Nothing but the lines below from the one containing "Where should I" through the one containing "The width and" should appear in the answer, exact and without pictures.
[DATA PROVIDED Boundary: Start]
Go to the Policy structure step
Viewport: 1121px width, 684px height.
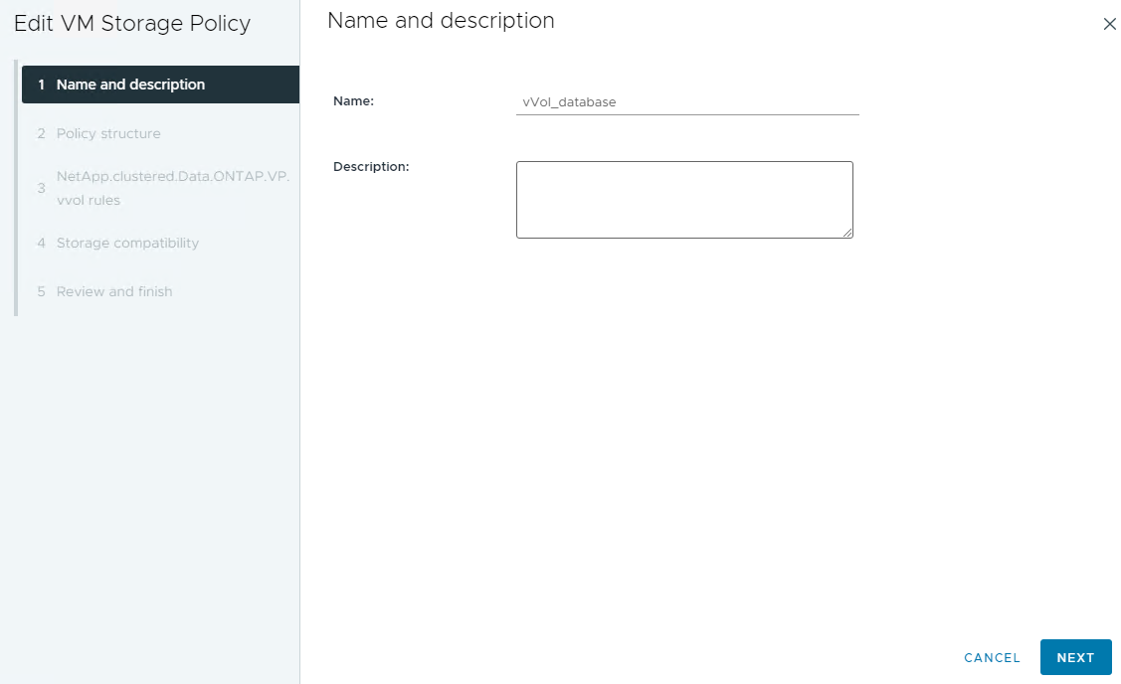click(x=108, y=133)
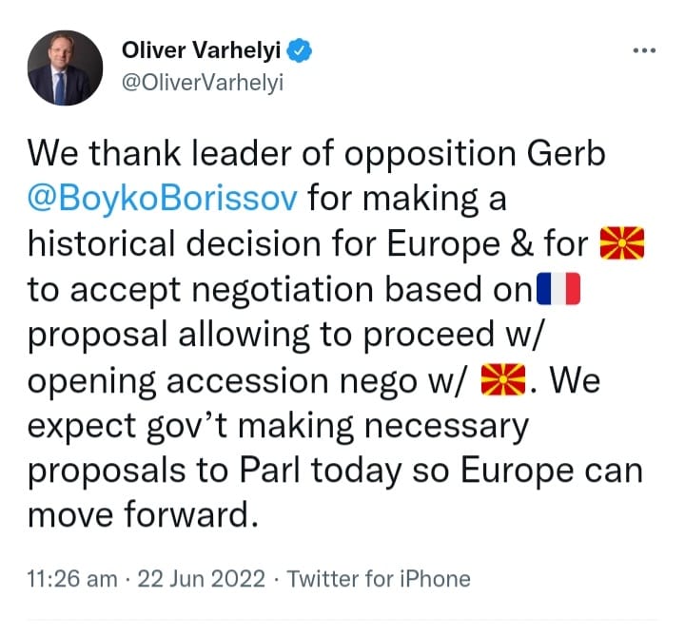Click the 'move forward.' closing line
This screenshot has width=685, height=635.
144,518
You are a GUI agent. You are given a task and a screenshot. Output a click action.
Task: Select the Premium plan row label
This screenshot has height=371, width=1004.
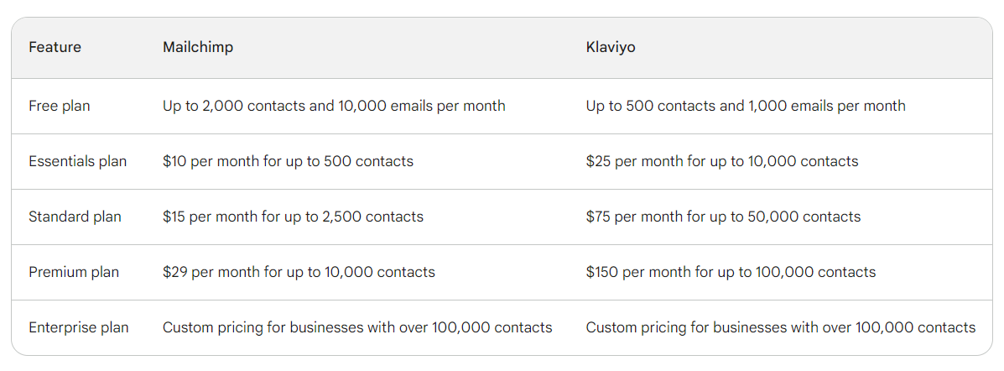pos(74,273)

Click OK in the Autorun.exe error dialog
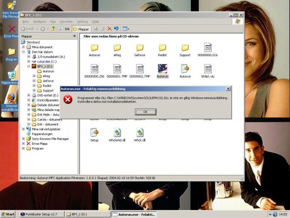coord(145,112)
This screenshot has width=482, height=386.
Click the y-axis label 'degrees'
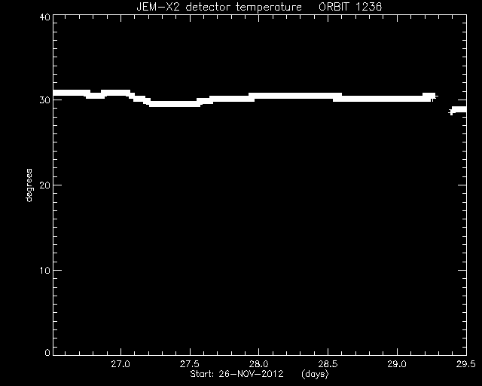pos(29,185)
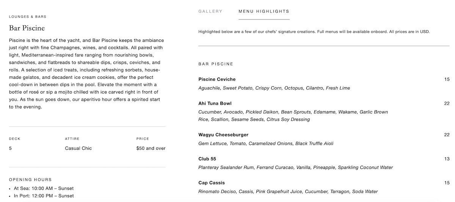Click the Bar Piscine menu section header
This screenshot has width=455, height=202.
click(x=216, y=64)
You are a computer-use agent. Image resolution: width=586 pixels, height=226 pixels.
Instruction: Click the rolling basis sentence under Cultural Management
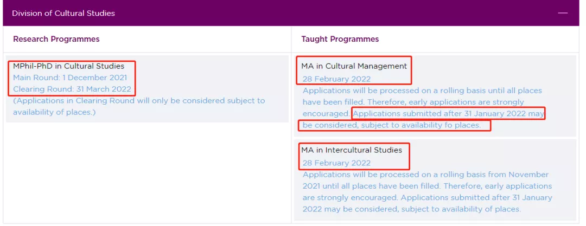422,91
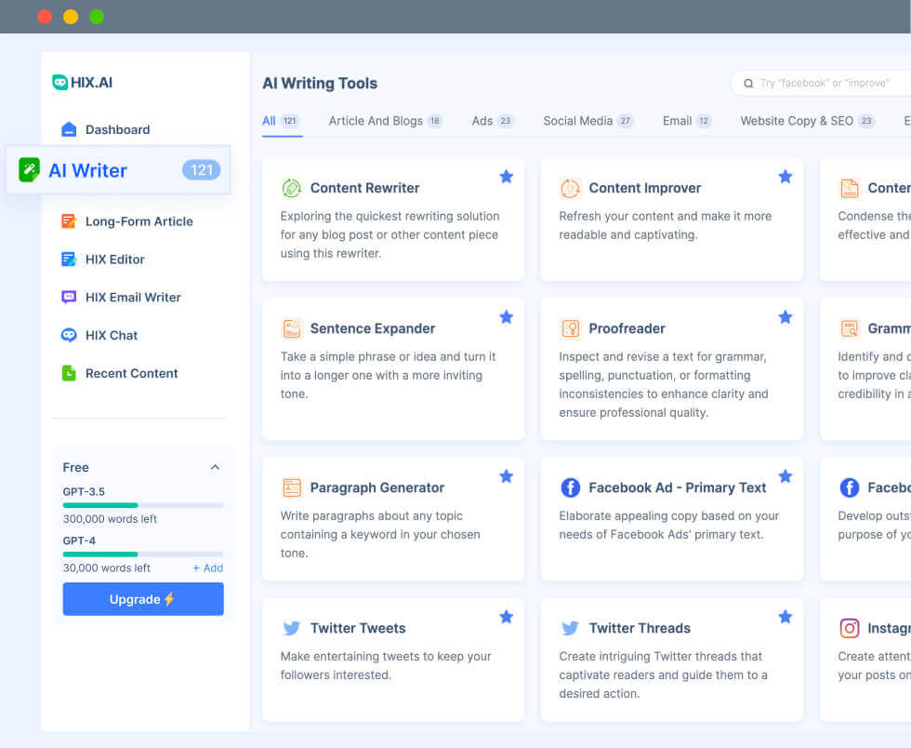Switch to the Social Media tab
This screenshot has width=911, height=748.
580,120
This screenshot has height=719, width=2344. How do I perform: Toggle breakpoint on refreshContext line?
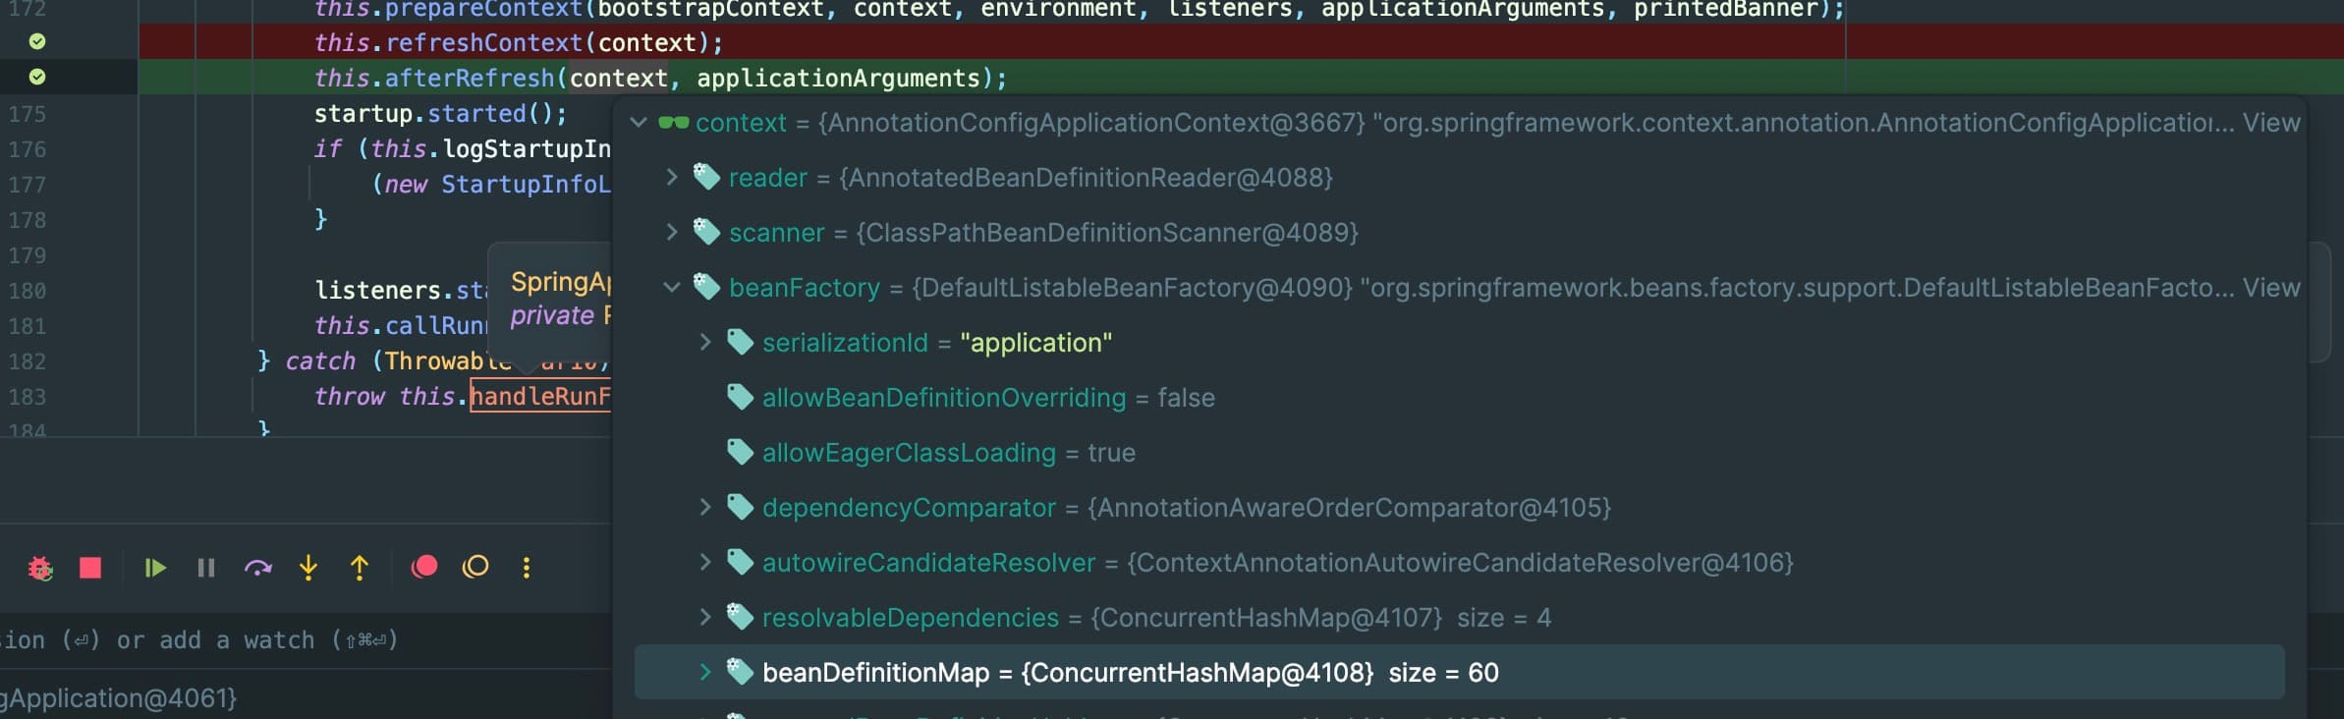coord(37,41)
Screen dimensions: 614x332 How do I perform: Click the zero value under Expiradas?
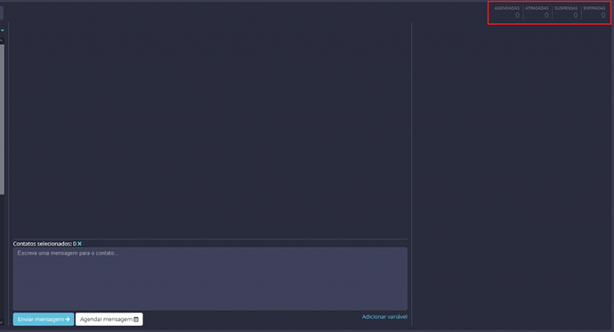[603, 15]
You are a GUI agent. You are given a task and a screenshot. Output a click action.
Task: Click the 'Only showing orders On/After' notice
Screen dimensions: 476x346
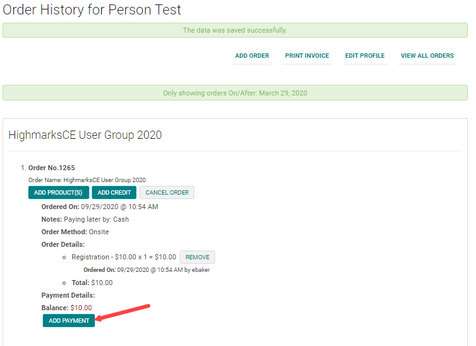(x=235, y=93)
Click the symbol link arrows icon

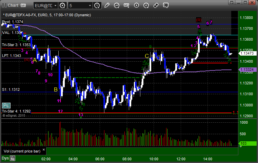(156, 5)
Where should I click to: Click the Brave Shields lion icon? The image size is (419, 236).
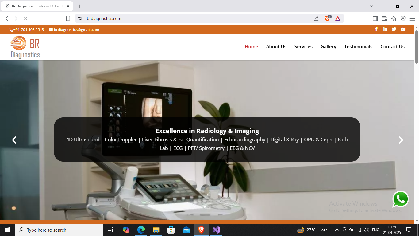coord(327,18)
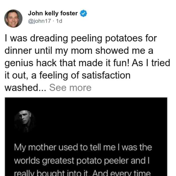Screen dimensions: 176x176
Task: Open the embedded black screenshot image
Action: tap(86, 137)
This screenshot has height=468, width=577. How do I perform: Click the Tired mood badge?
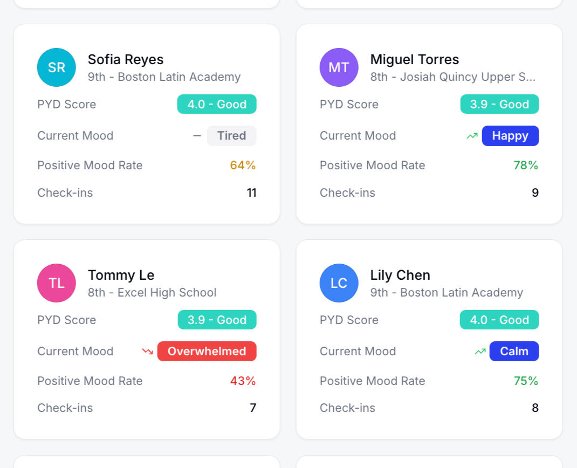[x=232, y=136]
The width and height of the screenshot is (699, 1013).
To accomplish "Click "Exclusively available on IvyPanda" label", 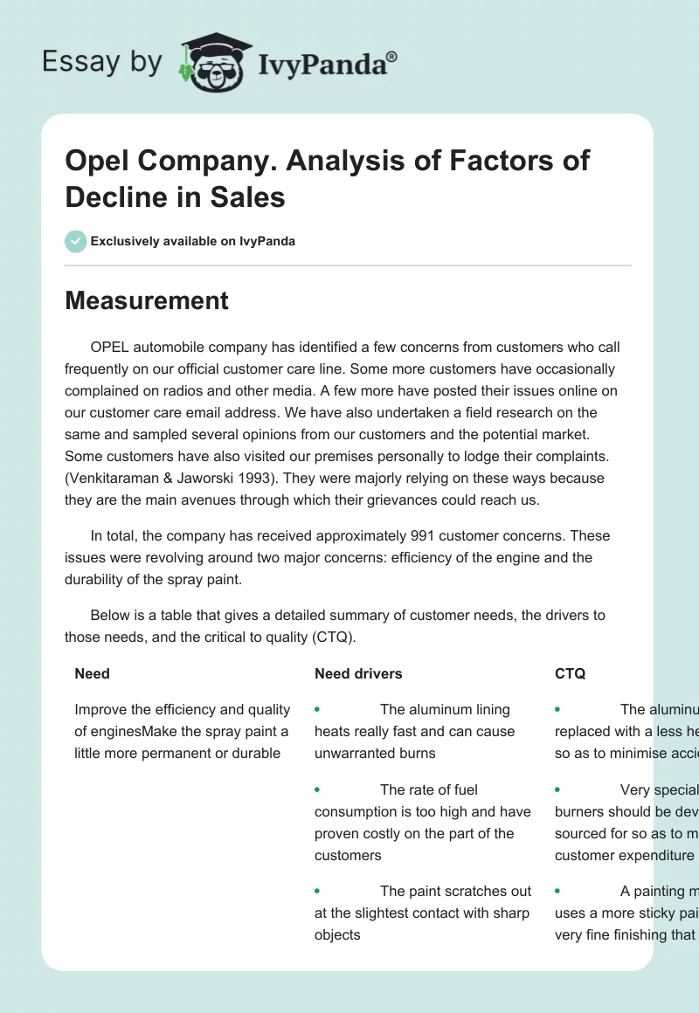I will point(192,241).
[DATA PROVIDED Boundary: End]
TASK ANSWER:
Where should I click to: Click the Brave Shields lion icon? The image size is (419, 236).
coord(327,18)
Screen dimensions: 176x176
Task: Open the embedded black screenshot image
Action: tap(86, 137)
This screenshot has height=468, width=577. How do I perform: Click the Tired mood badge?
[x=232, y=136]
The width and height of the screenshot is (699, 1013).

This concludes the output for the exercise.